Friday, December 3, 2010

Coffin Match

There are so many different people on the streeets. Some sort of a way to feel newness all over again. When I was walking around on the streets today I felt like falling over from laughing so hard, laying down in a sunny spot and just laughing and laughing until someone felt obligated to do something with me. I don't have the stamina to carry out such an imagined version of myself. It would be too hard, I'd try to think myself out of falling over and laughing in publick like that. The reason was what I said before, the people, the people, the differences in the people. Some people look so funny to me, it reminds me of the parts of myself that feel weird and different that I often skim over, some people are squat, like little packages, their features are all rounded and rosy, some people where intimidating sunglasses and have hair that stretched out of them, flows all over their back and torso like the most complex string instrument ever played. I want to convince someone to sit down real still like so I can pretend to play them, pluck their hairs like a guitar. What people choose to wear, or the way they look when they put little effort into their appearance before stepping out the door. All of these facets, they're allll such marvels. It makes me giddy, and I would be no good at telling all the people rushing past me these sorts of things, so instead I feel this laugh surge through me (It just struck me that Saul Bellow's novels are all about this laugh, pretty explicitly actually) and I just want to express it, feel it bubble out of me and pop on the people passing by me, but before it pops they can see through the glossy bubbles, and they'll see what I see, all the funny quirks and adornments, the physical features that make them a single person, a one body, but also humanity hence the mutual recognition. Oh man is it silly or what.
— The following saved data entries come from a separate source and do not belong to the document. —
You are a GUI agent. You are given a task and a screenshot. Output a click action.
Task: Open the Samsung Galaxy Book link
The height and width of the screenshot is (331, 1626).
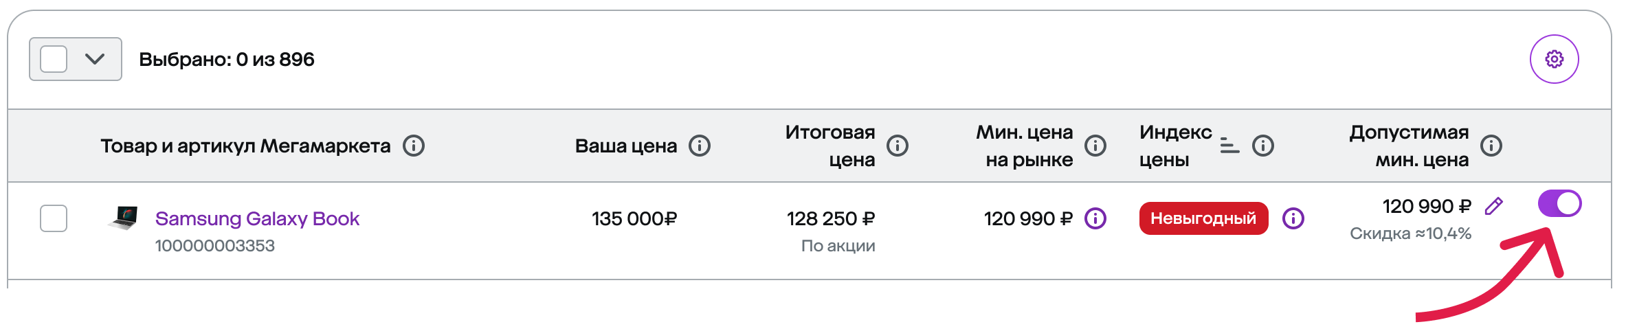coord(257,218)
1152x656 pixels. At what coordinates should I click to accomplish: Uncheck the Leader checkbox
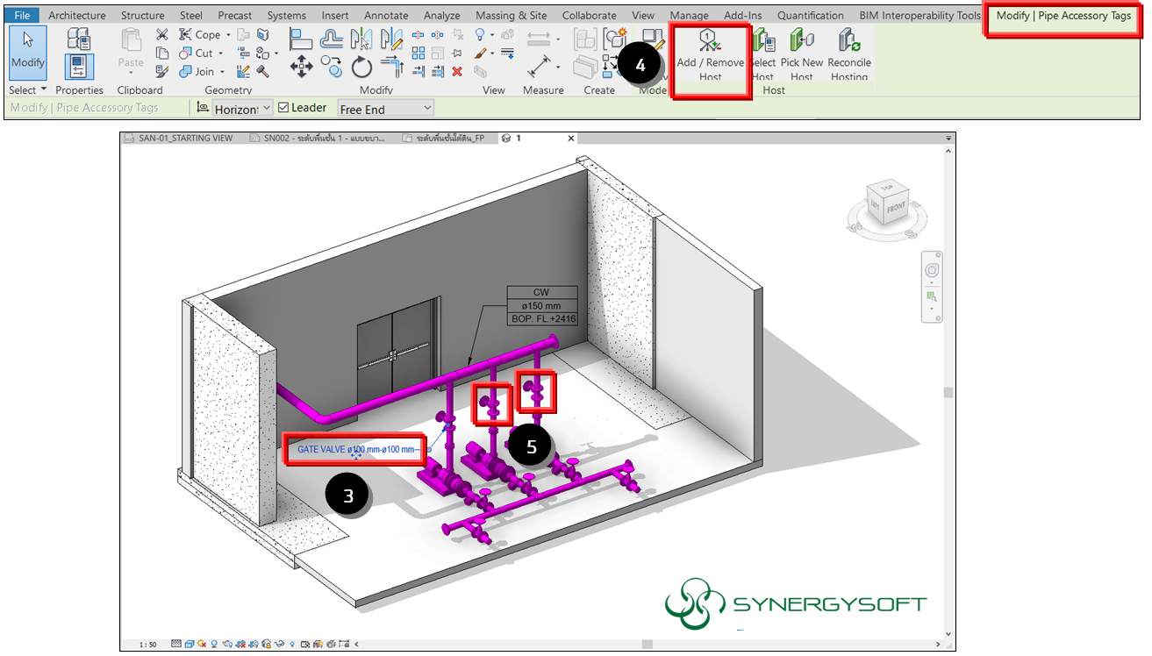(x=283, y=108)
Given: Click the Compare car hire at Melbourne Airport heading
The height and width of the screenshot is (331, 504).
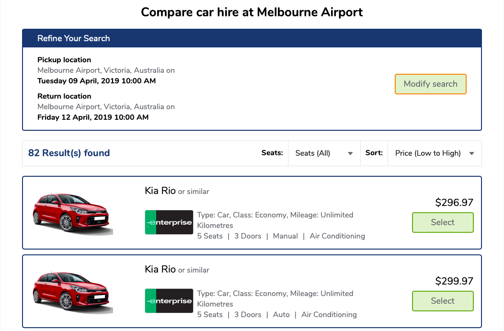Looking at the screenshot, I should (252, 12).
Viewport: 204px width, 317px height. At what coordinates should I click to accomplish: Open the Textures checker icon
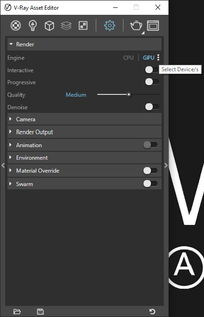[x=83, y=25]
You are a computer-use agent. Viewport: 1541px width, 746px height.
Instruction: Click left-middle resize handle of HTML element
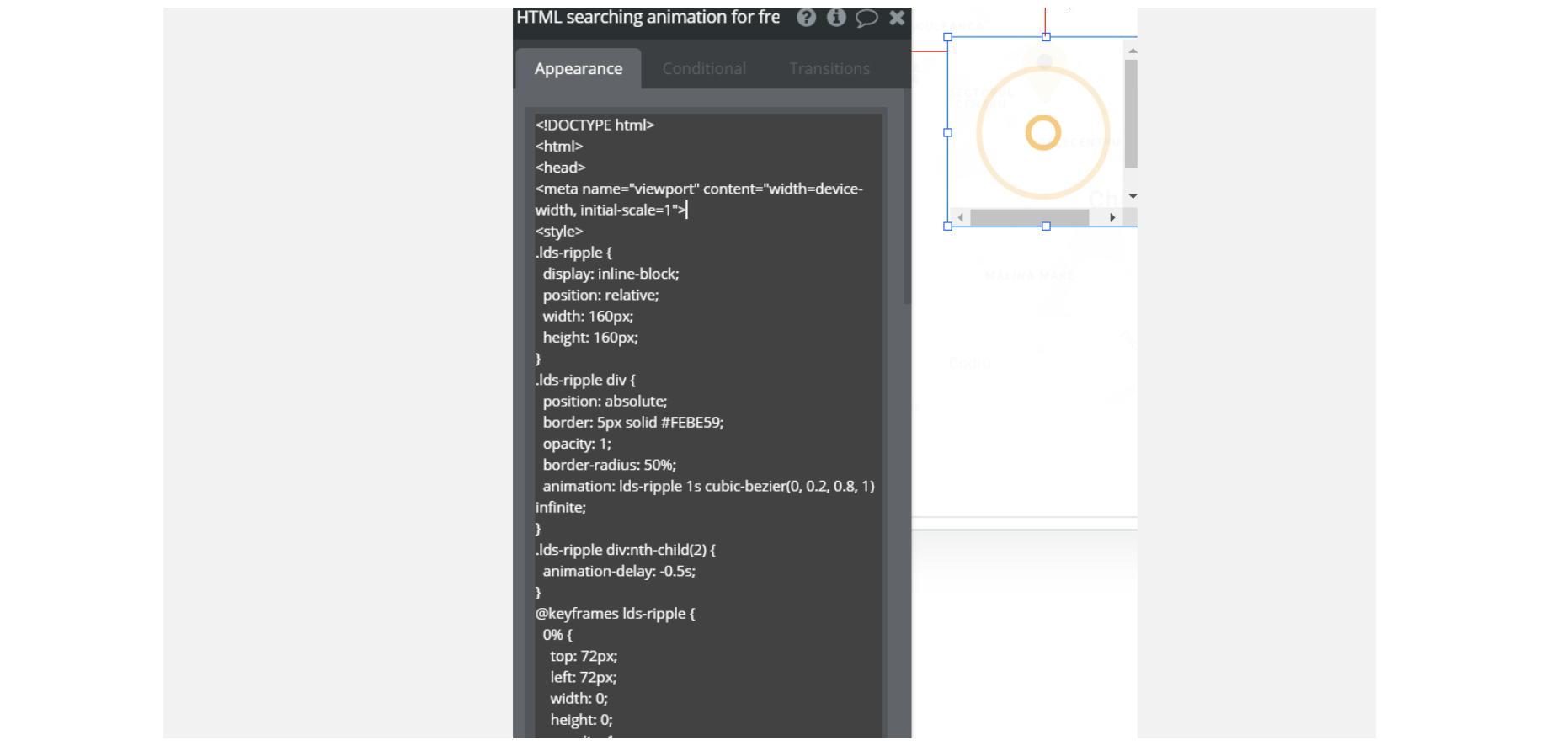coord(948,132)
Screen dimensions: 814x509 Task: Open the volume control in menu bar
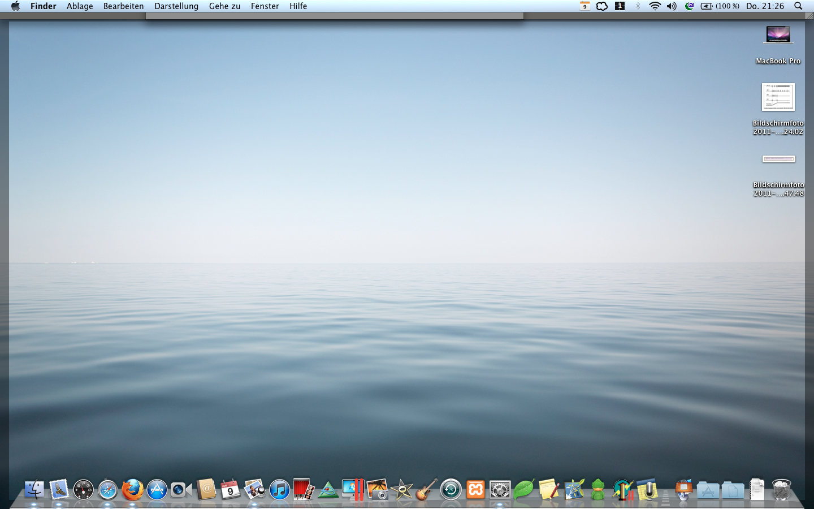(672, 6)
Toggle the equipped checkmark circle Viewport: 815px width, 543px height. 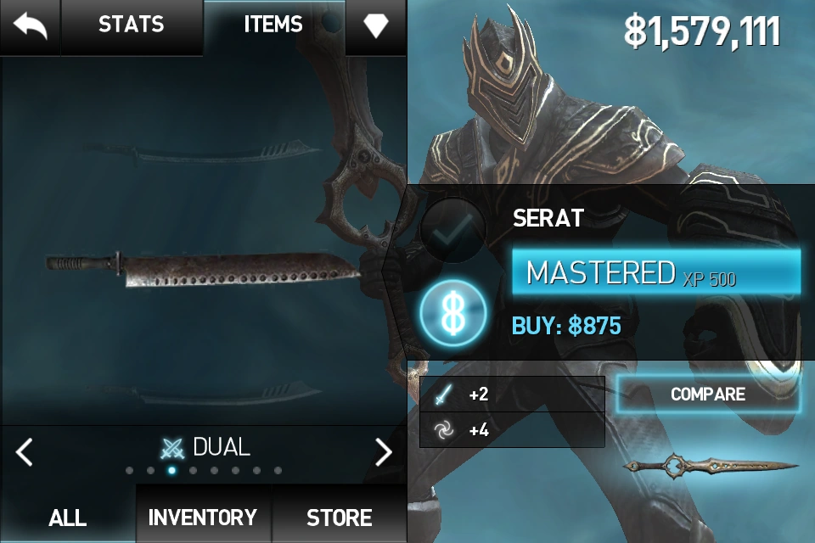(452, 230)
Longing. That's the word racing through me today and last night. What to do with longings. Last night I realized most of my longings are for people I used to have in my live and direct life. My family is number one on that. The way I felt last night was basically what I said to my galfriend, that I go home (there are lots of homes mind you, but home numero uno, my family's home) and I do the things the family want me to do, get shuffled from one familial obligation to the other, I mean I don't mind it, I want to see these people, but it's a shuffle. It's news when I'm in town, I am news. I am novelty. That was how I said it to my galfriend. I feel so dusty when I am standing in front of someone who I now stand in front of rarely. We used to stand in front of each other alot alot and now what? Indirect, overlooked longing. Last night inside my head I told myself that these old memories or models get buried in shallow graves. I am just full of all these shallow graves. On a lighter note, that's how I feel about trivia, it's also how I feel about the books I read. Anything can happen to those shallow graves: zombies can come out of them, I can go into my own graveyard in the secrecy of dark and exhume those memories, look for jewels or clues or just something resembling familiar, but also that graveyard can get flooded, water just rush over it, and then a jumble of memory limbs and chunks of memorializations are just sticking everywhere. The shallow graves are in ruins and I lose some things for sure. I am my own undertaker and I have to rebuild those memories. I am also constantly, NONSTOP, getting new bodies to deal with; I don't think I am the sort of gravedigger who currently has the luxury to burn anything, to scatter it and call it done with. The losing of memory doesn't feel up to me. For now this is the closest I want to get to sketching out the longings within me. They are insatiable, but describing them helps. Talking to my galfriend about how I surprise myself by how much I miss my family sometimes, how shocked I am by where I am and what exactly I am doing, that helps. It catches me off guard, but I am going to understand my longing through these shallow graves for now. I have lots and lots of work to do.

On a quick last note I am listening to my Pittsburgh musical ally GIRL TALK's new album. Not only do I feel like a kindred spirit to him because we are from the same city and had the same radio stations, but right now his patchwork of musical chunks, pop music chunks really, that make up his flow feels like such a triumph of channeling memory to make a new present tense. I am very proud of his new album, it is so clearly moving through so many timelines. His new album ALL DAY is just the epitome of what he's been trying to do all along with his style. Much word props Greg Talk.